##### RECORDS TO USE

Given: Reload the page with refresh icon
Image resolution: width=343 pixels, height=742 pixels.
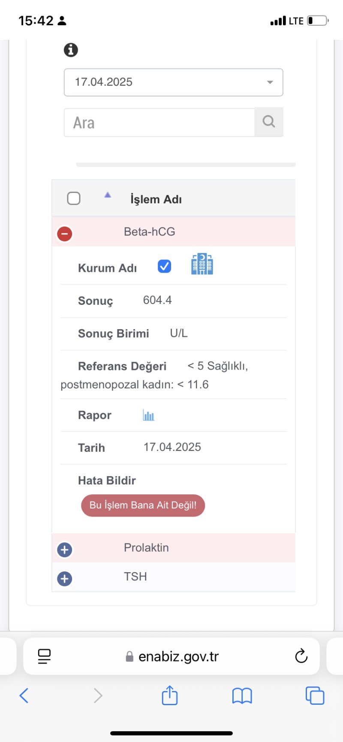Looking at the screenshot, I should tap(301, 656).
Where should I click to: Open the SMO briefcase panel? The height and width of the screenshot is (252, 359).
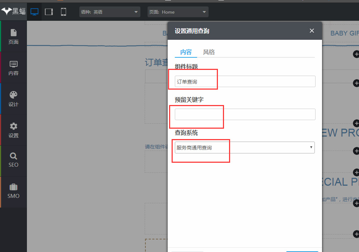pyautogui.click(x=14, y=191)
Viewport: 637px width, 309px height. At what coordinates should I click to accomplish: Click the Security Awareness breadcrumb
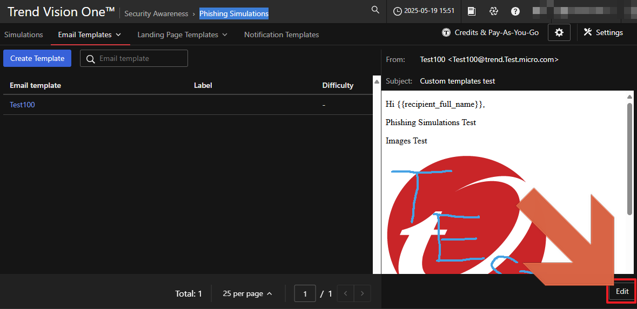coord(156,13)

##########

_EXERCISE_.
Apart from the images, print all the material above exactly as given.

_PROBLEM SOLUTION_.
Given: Reload the page with refresh icon
Image resolution: width=343 pixels, height=742 pixels.
Looking at the screenshot, I should tap(301, 656).
Where should I click to: Open the SMO briefcase panel? The height and width of the screenshot is (252, 359).
pyautogui.click(x=14, y=191)
Viewport: 637px width, 309px height. At what coordinates should I click to accomplish: Click the Security Awareness breadcrumb
coord(156,13)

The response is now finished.